Les violences commises lors des manifestations sont l’œuvre d’individus issus de la petite-bourgeoisie déclassée, animés de ressentiments exacerbés, de haine vengeresse à l’endroit du système capitaliste, souvent mal appréhendé et mal défini.
Ces pulsions de violence, ces comportements nihilistes rappellent étrangement ceux des jeunes djihadistes musulmans, fascinés par les actions destructrices, qui plus est partisans du terrorisme. Ce n’est pas un hasard si ces deux mouvances radicales sont fréquemment instrumentalisées par l’État, notamment par la création de climats de psychose propres à susciter la sidération et l’abattement, le repliement et la résignation. Elles permettent surtout de justifier et de légitimer le durcissement autoritaire étatique, la répression policière, la militarisation de la société. Et, dans le cas du phénomène des casseurs de France, de réhabiliter et de recrédibiliser les syndicats, ces appareils de contrôle et d’encadrement des salariés œuvrant au service du Capital, « seuls capables, selon la propagande médiatique, d’organiser pacifiquement la lutte ».

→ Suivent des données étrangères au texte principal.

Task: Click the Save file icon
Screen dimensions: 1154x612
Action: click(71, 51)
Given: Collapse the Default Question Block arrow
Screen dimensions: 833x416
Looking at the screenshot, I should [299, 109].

En tout état de cause, le mouvement ouvrier a toujours condamné les violences urbaines, les dégradations et le terrorisme. Il est de la plus haute importance de souligner qu’aussi bien la guérilla en zone rurale que la violence dans l’espace urbain entre policiers et groupes de black blocs sont étrangères au prolétariat. En effet, les violences aveugles et minoritaires des Black-blocs ne s’intègrent absolument pas dans une dynamique et perspective de lutte de classes. Elles ne participent en rien à l’affermissement de la lutte, ni à l’aiguisement de la conscience de classe ouvrière.
En revanche, elles participent amplement à la justification et à la légitimation de la Terreur d’État.